It’s funny how sometimes-unexpected opportunities arise. You never plan on becoming involved in something, and then all of the sudden you’re thrust into the center of it. This was sort of the case for how I became involved with YouthMappers. Before January (2016), I didn’t even know what OpenStreetMap was. I especially was unaware of the existence of such a strong community of people who all had one common passion, humanitarian mapping.
My name is Kendall Merkel, and I was born and raised in San Antonio, Texas. This fall will mark the beginning of my fourth and final (if everything goes as planned) year at Texas Tech University. Anyone familiar with West Texas knows there is not really a diverse geographical context in the area, in other words it’s really, really flat.
Kendall at the Top of a Wind Turbine in Lubbock, Texas
However the lack of geographical obstacles helps to make Tech a perfect place for my major, wind energy. The uniqueness of the major to Texas Tech is something I was immediately drawn to when choosing what I wanted to study, but I have had a strong desire to study geography at the university level since my freshman year of high school. This initially led me declare only geography as my minor. As time progressed I began to understand the relevance of GIS and how important a well-versed education in GIS could potentially be to my future in the wind industry. Now I have also declared a minor in GIS.
In the spring semester of 2016, I enrolled in Patricia Solis’ class on humanitarian mapping and OSM. In the class we were split into groups to work on four different HOT tasks. The particular task I worked on was in Quelimane, Mozambique. I loved working on this task because it involved geography of health, and I am highly interested in human interactions with their environments. Towards the end of the class I approached Patricia about working in an independent study class involving OSM and YouthMappers, and she introduced me to the internship with the USAID GeoCenter. This experience has greatly given me a new perspective on how beneficial humanitarian mapping can be to the entire world.
One reason I really enjoy working with YouthMappers is how people my age, who are in college, who have their own struggles and midterms and papers to write and shifts to work etc. can make a difference around the world. Mapping in OSM is an easy way for students to get involved, and it benefits, both directly and indirectly, populations around the world. Humanitarian mapping also promotes sustainability, a topic I am very interested in. Through OSM, sustainability efforts have already been greatly impacted by the Youth Mappers program, which has already saved over 2 million edits since February.

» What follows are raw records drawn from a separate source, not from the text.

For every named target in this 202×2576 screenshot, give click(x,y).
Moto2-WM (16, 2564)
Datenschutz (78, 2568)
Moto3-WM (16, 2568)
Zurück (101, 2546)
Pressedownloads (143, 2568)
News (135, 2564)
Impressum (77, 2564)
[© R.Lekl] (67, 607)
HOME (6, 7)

So far I have learned a lot from the USAID GeoCenter internship. Working with other mappers across the country who share similar interests is very encouraging to me. During the class I took over the spring semester at Tech, the project I was placed in mapped malaria prevention in Quelimane, Mozambique. I was thrilled to work in Mozambique again through the internship because I had previously invested time in this area. It also made mapping easier since I was familiar with the aerial imagery we work with in OSM. I was able to become more familiar with the JOSM editor (something I wish I would have utilized during my schoolwork), and this helped me increase my efficiency and also help with the validation process.
I had never validated data before the internship, and I found out I really enjoy that process because I like to be thorough and make sure everything is completed. During the internship I also spent some time becoming familiar with the OSM Analytics tool. I had used the tool when it was first put online for a project in my spring class on Humanitarian Mapping, but I was able to take more time to see exactly how beneficial the Analytics tool is to analyzing the amount of buildings and roads added within a certain area.
Pikes Peak Colorado
All in all, I am very grateful for having been presented this opportunity and introduced to the world of OSM, Humanitarian Mapping, and YouthMappers. This process has opened my eyes to be more aware of the need for detailed maps in times of disaster, and I will definitely continue mapping for years to come.